From: Dominik Vogt <vogt@linux.vnet.ibm.com>
To: gcc-patches@gcc.gnu.org
Cc: Andreas Krebbel <krebbel@linux.vnet.ibm.com>,
Ulrich Weigand <Ulrich.Weigand@de.ibm.com>,
Andreas Arnez <arnez@linux.vnet.ibm.com>
Subject: [PATCH] Allocate constant size dynamic stack space in the prologue
Date: Wed, 25 Nov 2015 13:17:00 -0000 [thread overview]
Message-ID: <20151125125610.GA19687@linux.vnet.ibm.com> (raw)
[-- Attachment #1: Type: text/plain, Size: 1356 bytes --]

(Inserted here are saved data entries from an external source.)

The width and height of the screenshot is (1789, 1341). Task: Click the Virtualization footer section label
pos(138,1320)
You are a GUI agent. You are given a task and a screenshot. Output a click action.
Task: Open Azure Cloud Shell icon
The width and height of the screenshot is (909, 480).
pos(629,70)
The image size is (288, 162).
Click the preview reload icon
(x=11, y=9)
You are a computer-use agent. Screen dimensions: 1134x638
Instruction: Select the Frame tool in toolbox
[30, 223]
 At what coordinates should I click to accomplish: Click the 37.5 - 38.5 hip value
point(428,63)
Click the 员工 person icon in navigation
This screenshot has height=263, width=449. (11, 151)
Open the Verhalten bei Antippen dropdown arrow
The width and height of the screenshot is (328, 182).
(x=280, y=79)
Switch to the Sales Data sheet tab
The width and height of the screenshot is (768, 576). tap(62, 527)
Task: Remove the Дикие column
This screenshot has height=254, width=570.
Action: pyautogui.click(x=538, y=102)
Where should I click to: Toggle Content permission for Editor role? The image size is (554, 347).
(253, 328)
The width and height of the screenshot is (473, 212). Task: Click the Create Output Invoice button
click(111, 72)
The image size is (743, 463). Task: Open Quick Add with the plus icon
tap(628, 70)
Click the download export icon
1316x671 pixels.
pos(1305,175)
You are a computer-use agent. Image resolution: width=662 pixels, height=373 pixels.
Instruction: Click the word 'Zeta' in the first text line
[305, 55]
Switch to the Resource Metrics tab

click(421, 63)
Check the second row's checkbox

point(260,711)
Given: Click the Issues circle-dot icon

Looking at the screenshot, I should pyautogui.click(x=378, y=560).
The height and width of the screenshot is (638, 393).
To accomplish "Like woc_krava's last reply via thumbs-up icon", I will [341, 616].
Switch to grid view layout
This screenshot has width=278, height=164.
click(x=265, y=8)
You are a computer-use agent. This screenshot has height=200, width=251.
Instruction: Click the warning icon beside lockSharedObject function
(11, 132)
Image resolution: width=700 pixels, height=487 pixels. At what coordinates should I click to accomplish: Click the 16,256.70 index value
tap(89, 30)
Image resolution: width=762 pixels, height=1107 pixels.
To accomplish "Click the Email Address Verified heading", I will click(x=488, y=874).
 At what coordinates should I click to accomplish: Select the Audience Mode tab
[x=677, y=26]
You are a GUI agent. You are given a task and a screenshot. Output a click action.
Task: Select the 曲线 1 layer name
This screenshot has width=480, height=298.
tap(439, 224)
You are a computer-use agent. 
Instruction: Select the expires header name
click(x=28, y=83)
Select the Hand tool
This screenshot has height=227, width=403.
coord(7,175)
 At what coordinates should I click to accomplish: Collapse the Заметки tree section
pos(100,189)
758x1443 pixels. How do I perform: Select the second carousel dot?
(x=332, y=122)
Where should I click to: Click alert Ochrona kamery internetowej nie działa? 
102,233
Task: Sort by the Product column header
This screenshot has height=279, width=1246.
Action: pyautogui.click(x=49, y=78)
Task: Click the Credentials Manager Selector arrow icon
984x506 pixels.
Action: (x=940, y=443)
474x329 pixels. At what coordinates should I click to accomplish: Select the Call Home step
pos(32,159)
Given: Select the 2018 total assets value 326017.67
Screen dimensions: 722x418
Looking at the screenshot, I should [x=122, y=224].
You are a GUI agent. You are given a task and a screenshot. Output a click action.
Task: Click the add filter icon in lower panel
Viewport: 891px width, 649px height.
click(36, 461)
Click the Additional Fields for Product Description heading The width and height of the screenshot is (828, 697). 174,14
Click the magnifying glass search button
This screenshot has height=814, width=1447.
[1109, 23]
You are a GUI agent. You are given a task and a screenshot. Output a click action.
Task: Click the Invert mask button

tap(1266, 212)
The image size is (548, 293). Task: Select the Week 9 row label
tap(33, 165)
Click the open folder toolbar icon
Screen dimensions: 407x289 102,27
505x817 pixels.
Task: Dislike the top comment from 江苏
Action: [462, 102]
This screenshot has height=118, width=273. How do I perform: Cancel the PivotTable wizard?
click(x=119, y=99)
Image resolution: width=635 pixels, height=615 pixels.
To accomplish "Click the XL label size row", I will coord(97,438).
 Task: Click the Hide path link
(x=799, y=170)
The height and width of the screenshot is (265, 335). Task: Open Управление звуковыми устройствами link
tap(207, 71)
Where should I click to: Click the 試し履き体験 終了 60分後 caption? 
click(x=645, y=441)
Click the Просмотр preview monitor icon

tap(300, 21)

The attached patch fixes a warning during Linux kernel compilation
on S/390 due to -mwarn-dynamicstack and runtime alignment of stack
variables with constant size causing cfun->calls_alloca to be set
(even if alloca is not used at all). The patched code places
constant size runtime aligned variables in the "virtual stack
vars" area instead of creating a "virtual stack dynamic" area.
This behaviour is activated by defining
#define ALLOCATE_DYNAMIC_STACK_SPACE_IN_PROLOGUE 1
in the backend; otherwise the old logic is used.
The kernel uses runtime alignment for the page structure (aligned
to 16 bytes), and apart from triggereing the alloca warning
(-mwarn-dynamicstack), the current Gcc also generates inefficient
code like
aghi %r15,-160 # prologue: create stack frame
lgr %r11,%r15 # prologue: generate frame pointer
aghi %r15,-32 # space for dynamic stack
which could be simplified to
aghi %r15,-192
(if later optimization passes are able to get rid of the frame
pointer). Is there a specific reason why the patched behaviour
shouldn't be used for all platforms?
--
As the placement of runtime aligned stack variables with constant
size is done completely in the middleend, I don't see a way to fix
this in the backend.
The patch has been tested (only) on S/390[x].
Ciao
Dominik ^_^ ^_^
--
Dominik Vogt
IBM Germany
[-- Attachment #2: 0001-ChangeLog --]
[-- Type: text/plain, Size: 785 bytes --]
gcc/ChangeLog
* cfgexpand.c (expand_stack_vars): Implement
ALLOCATE_DYNAMIC_STACK_SPACE_IN_PROLOGUE.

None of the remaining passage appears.